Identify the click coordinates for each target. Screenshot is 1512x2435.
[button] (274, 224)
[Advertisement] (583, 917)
--*--
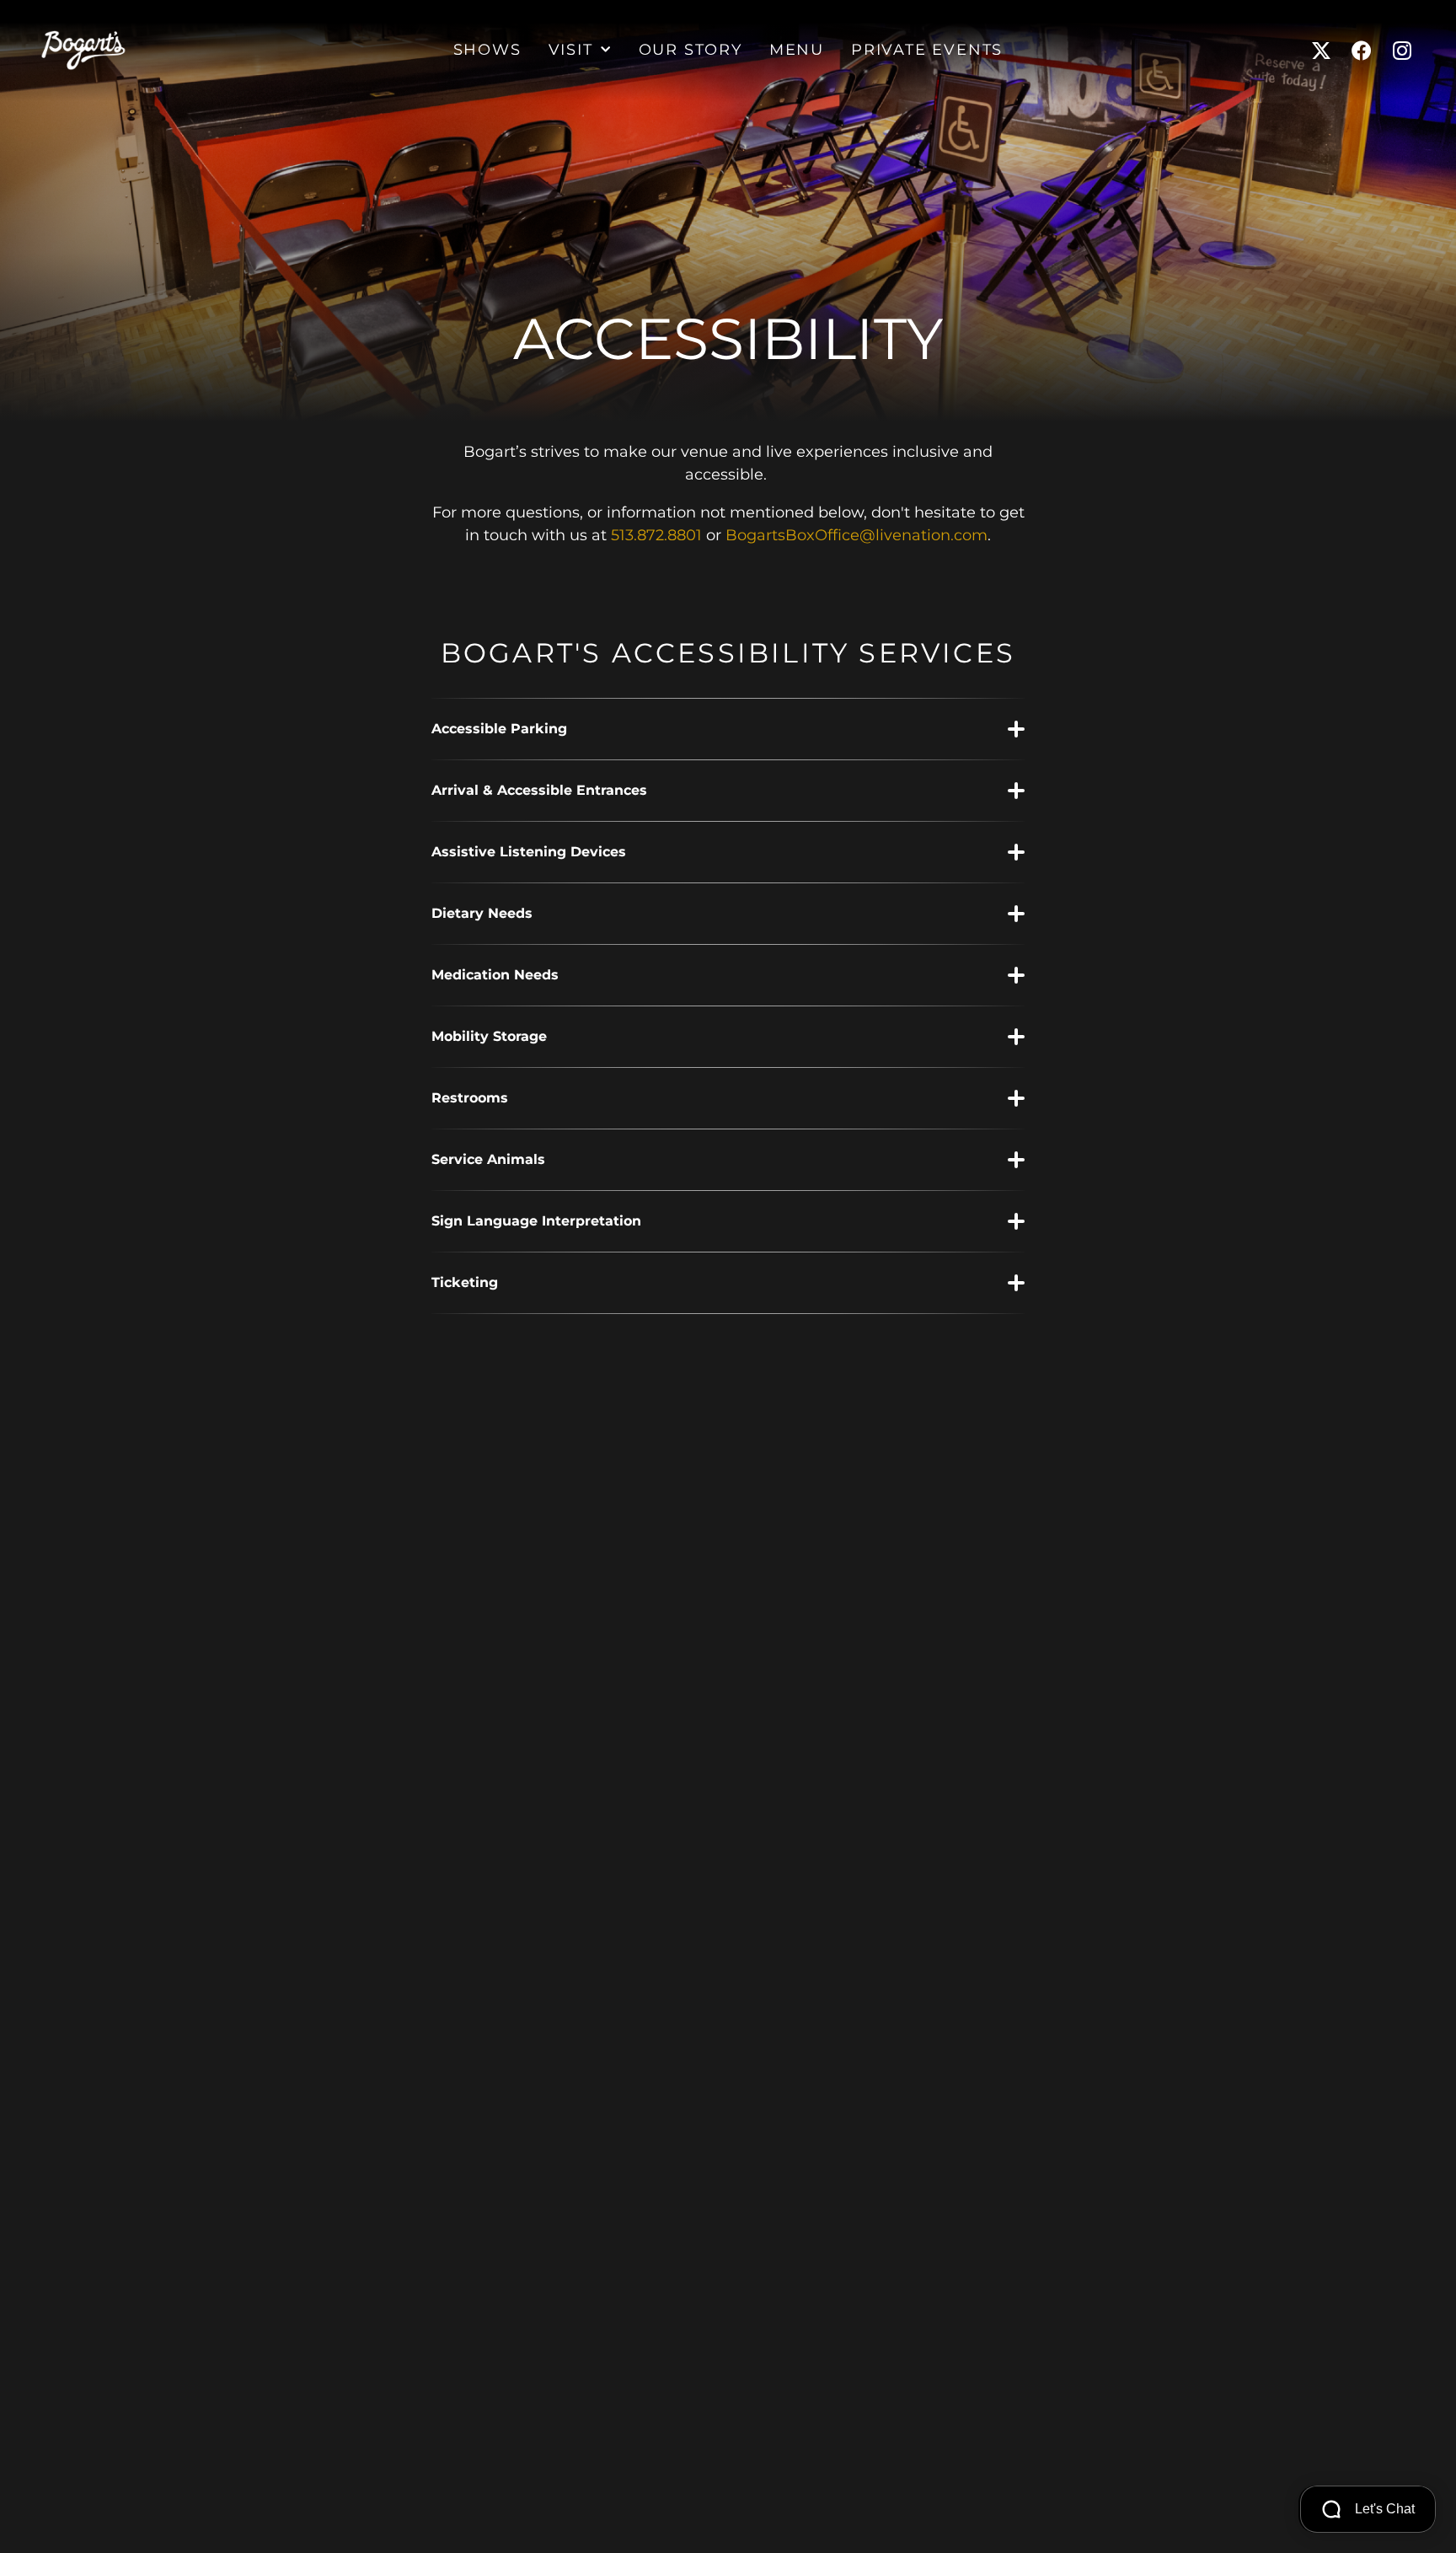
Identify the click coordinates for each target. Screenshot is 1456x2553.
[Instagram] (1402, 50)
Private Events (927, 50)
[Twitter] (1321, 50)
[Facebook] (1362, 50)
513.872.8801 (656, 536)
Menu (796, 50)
--*--
* [EXERCISE REQUIREMENTS]:
Take every line from the data that contains the word "click".

* [OUTPUT BELOW]:
Identify the click coordinates for each target. Screenshot is 1512x2435.
Identify the click coordinates for each target. Screenshot is 1456x2553.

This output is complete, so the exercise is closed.